Supporters of lawmaker in rape complaint name his accuser
Rebecca Boone, Associated Press
BOISE (AP) — When rape allegations surfaced against a Republican state lawmaker in deep-red Idaho, some rushed to support him — in part by publicly releasing the name of his accuser.
Another lawmaker, some far-right blogs and others also released the name in disparaging social media posts or in newsletters, some of them including her photograph and details about her personal life.
The controversial move has victim advocates warning that publicly identifying people without their consent who say they were sexually assaulted makes it less likely that other women will be willing to file a report if they are attacked.
“This is absolutely why victims don’t report,” said Annie Hightower, director of law and policy with the Idaho Coalition Against Sexual & Domestic Violence. “I don’t see any point to do that besides trying to bully someone and scare them from moving forward.”
The Associated Press generally does not identify the names of people who say they have been sexually assaulted.
The allegations against Rep. Aaron von Ehlinger of Lewiston were first made public on Friday when a legislative ethics committee released a copy of the complaint that was redacted to remove the name and job title of the accuser.
In the complaint, a legislative staffer said she was assaulted after von Ehlinger took her out to dinner and then back to his apartment on the pretext that he’d forgotten something. The staffer said he initiated sexual contact and forced her to perform oral sex, and that it happened even though she said “no” and froze. The Boise Police Department is investigating.
Von Ehlinger has denied the allegations, and last week told The Lewiston Tribune that the encounter was consensual and he did nothing illegal or improper. He didn’t respond to a request for comment Tuesday from The Associated Press.
Shortly after the ethics committee released the complaint, David Leroy — an attorney who was representing von Ehlinger at the time — publicly released a seven-page letter written by another of von Ehlinger’s attorneys refuting the allegations and contending that the lawmaker had passed a lie detector test. That letter included the accuser’s name, as well as some personally identifying details about her life.
Soon the person’s name was popping up in social media and blog posts. Far-right bloggers shared the name and photograph, calling her a liar and attempting to discredit her by sharing personal details about her.
Republican Rep. Priscilla Giddings, a Republican from White Bird, sent a newsletter to constituents revealing the woman’s name and claiming the allegations were a “blatant liberal smear job.”
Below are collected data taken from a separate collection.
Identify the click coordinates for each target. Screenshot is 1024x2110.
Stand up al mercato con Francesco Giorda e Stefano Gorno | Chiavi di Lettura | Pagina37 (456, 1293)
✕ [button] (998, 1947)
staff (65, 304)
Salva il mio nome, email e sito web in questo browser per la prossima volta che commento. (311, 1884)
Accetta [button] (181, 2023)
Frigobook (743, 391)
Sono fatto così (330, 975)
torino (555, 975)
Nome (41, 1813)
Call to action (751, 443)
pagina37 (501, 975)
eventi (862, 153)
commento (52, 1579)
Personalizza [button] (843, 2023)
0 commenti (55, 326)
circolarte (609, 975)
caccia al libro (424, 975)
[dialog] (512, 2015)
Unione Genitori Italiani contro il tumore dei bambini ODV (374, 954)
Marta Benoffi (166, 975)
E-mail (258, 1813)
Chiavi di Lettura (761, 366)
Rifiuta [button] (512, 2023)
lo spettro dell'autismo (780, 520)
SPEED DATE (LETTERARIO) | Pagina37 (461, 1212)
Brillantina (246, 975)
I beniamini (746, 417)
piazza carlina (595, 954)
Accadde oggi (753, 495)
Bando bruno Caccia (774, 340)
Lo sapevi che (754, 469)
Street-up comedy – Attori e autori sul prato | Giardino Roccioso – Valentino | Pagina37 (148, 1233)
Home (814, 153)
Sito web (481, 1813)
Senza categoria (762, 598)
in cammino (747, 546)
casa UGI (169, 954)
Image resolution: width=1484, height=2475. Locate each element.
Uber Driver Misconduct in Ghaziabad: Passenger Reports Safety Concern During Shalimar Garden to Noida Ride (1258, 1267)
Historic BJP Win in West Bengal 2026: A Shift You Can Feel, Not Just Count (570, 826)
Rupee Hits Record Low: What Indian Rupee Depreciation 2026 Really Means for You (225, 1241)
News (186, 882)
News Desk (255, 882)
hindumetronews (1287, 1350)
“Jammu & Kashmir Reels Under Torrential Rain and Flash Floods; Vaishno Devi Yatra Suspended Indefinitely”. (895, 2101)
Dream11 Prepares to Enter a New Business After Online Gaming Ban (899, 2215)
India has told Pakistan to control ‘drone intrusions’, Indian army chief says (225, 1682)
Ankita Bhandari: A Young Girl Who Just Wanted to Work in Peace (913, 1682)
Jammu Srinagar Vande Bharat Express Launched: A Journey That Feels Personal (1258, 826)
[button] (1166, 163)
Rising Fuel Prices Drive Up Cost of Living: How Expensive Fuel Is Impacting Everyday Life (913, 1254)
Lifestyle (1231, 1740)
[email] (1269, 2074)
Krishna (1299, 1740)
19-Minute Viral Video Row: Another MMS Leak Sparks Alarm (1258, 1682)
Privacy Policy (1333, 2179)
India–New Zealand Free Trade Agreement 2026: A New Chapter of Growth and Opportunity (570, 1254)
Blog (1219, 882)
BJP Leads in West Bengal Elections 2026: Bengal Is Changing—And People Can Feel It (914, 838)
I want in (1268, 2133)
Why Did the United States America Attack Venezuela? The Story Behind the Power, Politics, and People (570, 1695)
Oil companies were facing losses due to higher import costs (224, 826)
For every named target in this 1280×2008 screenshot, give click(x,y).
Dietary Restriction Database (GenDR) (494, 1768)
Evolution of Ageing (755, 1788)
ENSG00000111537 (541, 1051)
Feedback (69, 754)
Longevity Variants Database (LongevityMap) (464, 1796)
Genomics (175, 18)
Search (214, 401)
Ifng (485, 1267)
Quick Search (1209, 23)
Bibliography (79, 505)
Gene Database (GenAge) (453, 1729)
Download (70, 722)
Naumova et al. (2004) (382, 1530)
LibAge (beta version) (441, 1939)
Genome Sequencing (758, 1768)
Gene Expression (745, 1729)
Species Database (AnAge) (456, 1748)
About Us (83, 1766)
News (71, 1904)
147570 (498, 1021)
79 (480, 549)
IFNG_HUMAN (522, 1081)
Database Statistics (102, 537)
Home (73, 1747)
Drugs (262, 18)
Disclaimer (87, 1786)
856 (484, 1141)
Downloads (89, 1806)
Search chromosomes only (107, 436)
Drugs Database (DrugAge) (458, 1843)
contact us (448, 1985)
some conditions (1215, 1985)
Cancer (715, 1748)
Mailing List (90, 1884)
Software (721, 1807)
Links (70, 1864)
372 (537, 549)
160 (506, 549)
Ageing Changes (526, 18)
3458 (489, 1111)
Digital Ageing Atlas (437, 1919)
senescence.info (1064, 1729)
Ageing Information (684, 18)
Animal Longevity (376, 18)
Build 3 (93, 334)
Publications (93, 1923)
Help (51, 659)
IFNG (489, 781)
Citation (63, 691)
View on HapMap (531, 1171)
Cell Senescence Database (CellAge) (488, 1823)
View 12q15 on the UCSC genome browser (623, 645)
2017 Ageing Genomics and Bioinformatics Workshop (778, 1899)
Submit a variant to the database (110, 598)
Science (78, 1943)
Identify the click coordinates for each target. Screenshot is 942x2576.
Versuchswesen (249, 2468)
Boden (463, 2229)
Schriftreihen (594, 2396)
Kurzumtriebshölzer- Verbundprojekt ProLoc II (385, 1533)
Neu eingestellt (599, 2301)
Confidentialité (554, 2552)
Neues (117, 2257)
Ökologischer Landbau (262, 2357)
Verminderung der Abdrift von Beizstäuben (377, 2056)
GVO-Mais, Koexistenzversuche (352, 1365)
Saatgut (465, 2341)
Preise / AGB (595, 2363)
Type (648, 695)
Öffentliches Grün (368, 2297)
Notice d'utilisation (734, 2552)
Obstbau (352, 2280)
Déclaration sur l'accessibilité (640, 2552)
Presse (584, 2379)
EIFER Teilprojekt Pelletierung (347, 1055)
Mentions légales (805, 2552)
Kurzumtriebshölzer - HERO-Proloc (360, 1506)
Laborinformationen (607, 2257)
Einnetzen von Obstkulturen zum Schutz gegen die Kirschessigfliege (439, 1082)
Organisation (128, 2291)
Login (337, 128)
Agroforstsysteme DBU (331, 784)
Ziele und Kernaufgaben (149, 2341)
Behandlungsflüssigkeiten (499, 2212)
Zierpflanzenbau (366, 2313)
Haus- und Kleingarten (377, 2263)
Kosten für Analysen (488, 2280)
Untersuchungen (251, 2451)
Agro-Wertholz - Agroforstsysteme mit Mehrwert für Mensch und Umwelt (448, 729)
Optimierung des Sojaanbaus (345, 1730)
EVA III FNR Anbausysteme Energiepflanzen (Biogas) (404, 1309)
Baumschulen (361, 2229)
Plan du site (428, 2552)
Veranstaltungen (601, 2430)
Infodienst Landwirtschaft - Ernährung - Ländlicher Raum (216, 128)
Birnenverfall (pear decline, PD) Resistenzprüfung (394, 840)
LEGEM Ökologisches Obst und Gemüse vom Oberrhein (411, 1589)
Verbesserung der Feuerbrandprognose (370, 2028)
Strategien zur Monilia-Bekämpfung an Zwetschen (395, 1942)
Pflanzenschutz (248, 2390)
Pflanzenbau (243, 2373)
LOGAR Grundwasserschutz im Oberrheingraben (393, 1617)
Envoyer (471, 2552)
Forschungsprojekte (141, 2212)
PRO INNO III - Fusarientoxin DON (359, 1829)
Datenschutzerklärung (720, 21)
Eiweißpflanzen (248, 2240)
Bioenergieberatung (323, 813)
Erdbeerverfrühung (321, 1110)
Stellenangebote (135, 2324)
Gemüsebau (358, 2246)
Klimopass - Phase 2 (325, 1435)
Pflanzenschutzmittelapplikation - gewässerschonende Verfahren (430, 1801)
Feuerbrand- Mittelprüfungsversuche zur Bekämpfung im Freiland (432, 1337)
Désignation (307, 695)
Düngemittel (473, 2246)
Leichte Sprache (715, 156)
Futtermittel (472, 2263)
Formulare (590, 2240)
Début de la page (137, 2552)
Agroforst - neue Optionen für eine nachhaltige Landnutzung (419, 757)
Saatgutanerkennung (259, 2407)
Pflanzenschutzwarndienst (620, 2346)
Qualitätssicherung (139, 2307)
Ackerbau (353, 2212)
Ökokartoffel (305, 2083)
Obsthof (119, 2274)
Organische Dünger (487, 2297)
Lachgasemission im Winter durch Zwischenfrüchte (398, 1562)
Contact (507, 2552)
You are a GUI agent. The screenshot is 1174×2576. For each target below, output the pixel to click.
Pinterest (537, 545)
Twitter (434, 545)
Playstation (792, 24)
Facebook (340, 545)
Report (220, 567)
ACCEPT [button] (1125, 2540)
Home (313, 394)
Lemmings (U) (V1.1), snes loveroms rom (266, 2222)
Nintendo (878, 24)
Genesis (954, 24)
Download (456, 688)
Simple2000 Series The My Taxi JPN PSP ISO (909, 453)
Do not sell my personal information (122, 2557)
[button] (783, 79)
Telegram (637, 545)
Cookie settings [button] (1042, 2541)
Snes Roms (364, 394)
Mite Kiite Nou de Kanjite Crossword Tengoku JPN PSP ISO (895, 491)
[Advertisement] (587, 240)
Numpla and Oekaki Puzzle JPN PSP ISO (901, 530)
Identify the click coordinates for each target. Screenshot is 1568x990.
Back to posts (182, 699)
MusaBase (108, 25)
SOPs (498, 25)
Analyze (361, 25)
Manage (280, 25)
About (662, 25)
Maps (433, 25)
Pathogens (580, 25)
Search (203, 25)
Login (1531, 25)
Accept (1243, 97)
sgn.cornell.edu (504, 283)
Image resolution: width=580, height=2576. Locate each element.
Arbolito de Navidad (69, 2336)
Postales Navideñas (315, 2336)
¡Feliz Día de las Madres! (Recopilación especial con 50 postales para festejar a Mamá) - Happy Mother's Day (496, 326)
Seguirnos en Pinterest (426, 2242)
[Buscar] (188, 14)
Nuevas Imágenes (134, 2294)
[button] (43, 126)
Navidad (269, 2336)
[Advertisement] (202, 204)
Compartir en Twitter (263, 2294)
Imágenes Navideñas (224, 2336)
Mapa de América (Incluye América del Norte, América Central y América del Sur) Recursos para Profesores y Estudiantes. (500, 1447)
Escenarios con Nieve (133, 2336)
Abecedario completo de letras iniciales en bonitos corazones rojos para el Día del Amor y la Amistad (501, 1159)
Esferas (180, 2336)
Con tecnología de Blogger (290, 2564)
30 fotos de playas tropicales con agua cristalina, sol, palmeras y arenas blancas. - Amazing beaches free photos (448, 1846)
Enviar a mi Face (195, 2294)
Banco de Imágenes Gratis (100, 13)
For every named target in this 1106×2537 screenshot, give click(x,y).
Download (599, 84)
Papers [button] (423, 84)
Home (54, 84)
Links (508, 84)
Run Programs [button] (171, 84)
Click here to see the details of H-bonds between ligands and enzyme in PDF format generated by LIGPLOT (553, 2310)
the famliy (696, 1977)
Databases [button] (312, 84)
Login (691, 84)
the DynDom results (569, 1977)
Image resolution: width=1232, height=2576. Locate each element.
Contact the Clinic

Neither Giddings nor Leroy responded to requests for comment from the AP.
Heather Drevna, vice president of communications for the Rape, Abuse & Incest National Network, or RAINN, said identifying people who report sex assaults without their consent could compound any trauma they’ve experienced.
“Survivors have already had their agency taken away from them in one of the most horrific ways possible,” Drevna said. “That’s why responsible media long ago adopted the policy about not naming victims without their consent.”
RAINN operates a sexual abuse hotline for survivors, and the organization frequently sees an increase in calls when survivors speak out. The hotline saw its largest 24-hour call increase in history, Drevna said, in 2018 after Dr. Christine Blasey Ford testified in a U.S. Senate hearing that now-Supreme Court Justice Brett Kavanaugh sexually assaulted her when they were teens. Kavanaugh strongly denied those accusations.
“If they see someone being supported, that can have an impact on their ability to report,” Drevna said of the callers. “Conversely, seeing a survivor treated so abysmally as having their information released without their consent, that can have a chilling effect on others.”
The legislative ethics committee is holding a public hearing on the allegations against von Ehlinger on April 28. Von Ehlinger and his accuser — or their representatives — will have the opportunity to testify and present evidence if they wish.
The committee will then recommend to the full House whether the complaint should be dismissed or if von Ehlinger should face reprimand, censure or expulsion, and the House will vote.